Robust State Monitoring and Data Collection

The State must establish standards for, and monitor, quality measures that assess the impact of current programs and new service delivery innovations.

    1. The State shall ensure provision of LTSS through state contract provisions, use of data collection, enforcement activities, and corrective action plans.
    2. Quality measures must not be limited to clinical outcomes but must also measure whether the consumer is receiving all of the outcomes desired by the consumer.
    3. Annual quality improvement reports performed by independent Quality Improvement Organizations (QIOs) must be required for evaluation of the performance of managed care plans and entities that perform core standardized assessments (CSAs) and prepare individual service plans.

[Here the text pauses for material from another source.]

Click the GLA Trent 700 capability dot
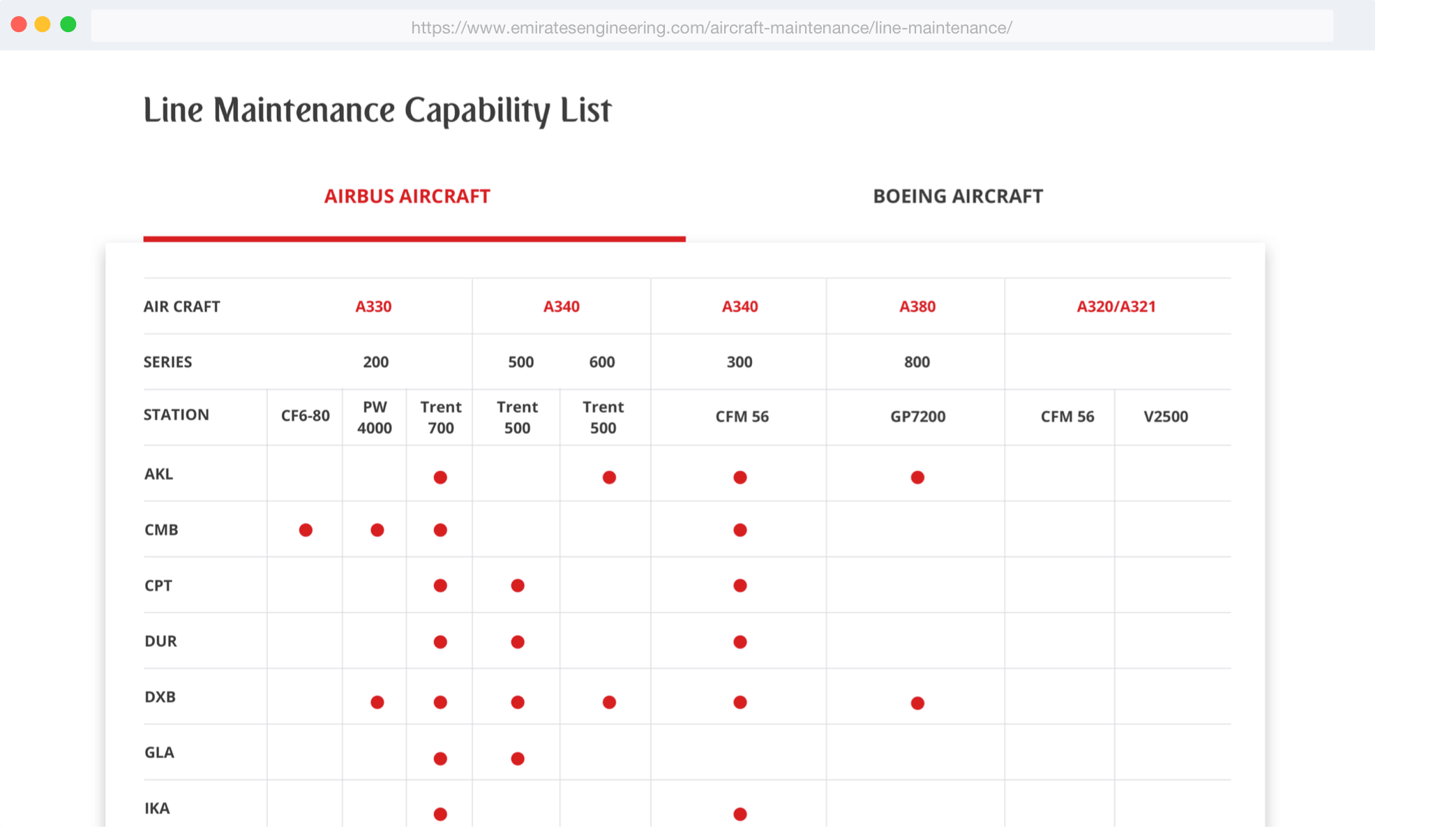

    4. All information and services, including provider sites, medical diagnostic equipment, and informing materials, must be accessible to persons with disabilities.
    5. All providers must be required to have policies and procedures for providing reasonable accommodations and program modifications to people with disabilities upon request.
    6. All LTSS service providers must provide adequate data for monitoring need and outcome and the state must establish a single LTSS database that includes:
      • Annual data on the number of individuals who are assessed (including demographic information on age, race, gender, eligibility group), assessment data (on the number of ADLs and IADL limitations, cognitive limitations, disability conditions), utilization data by service (including all waiver services and IHSS), and expenditure data by services.
      • All data obtained as part of the core standardized assessment process (CSA).
      • All data obtained through use of assessment instruments for residents of institutions. (Minimum Data Set (MDS) / Resident Assessment Instrument (RAI) 3.0, and the PASRR Level I and Level II screening instruments.)
      • All data used to determine IHSS hours of need. (All data collected through the IHSS SOC 293 instrument.)
      • Data on authorization and provision of each service which exceeds the scope of services available under the current Medi-Cal program, including the IHSS program.
      • Data on LTSS services that are unavailable or could not be provided, and the reason for unavailability or failure to provide.
    7. Information regarding performance by providers of LTSS, including Managed Care plans, shall be collected and publicly available so that adjustments can be made and consumers, family members, and advocates can make informed choices.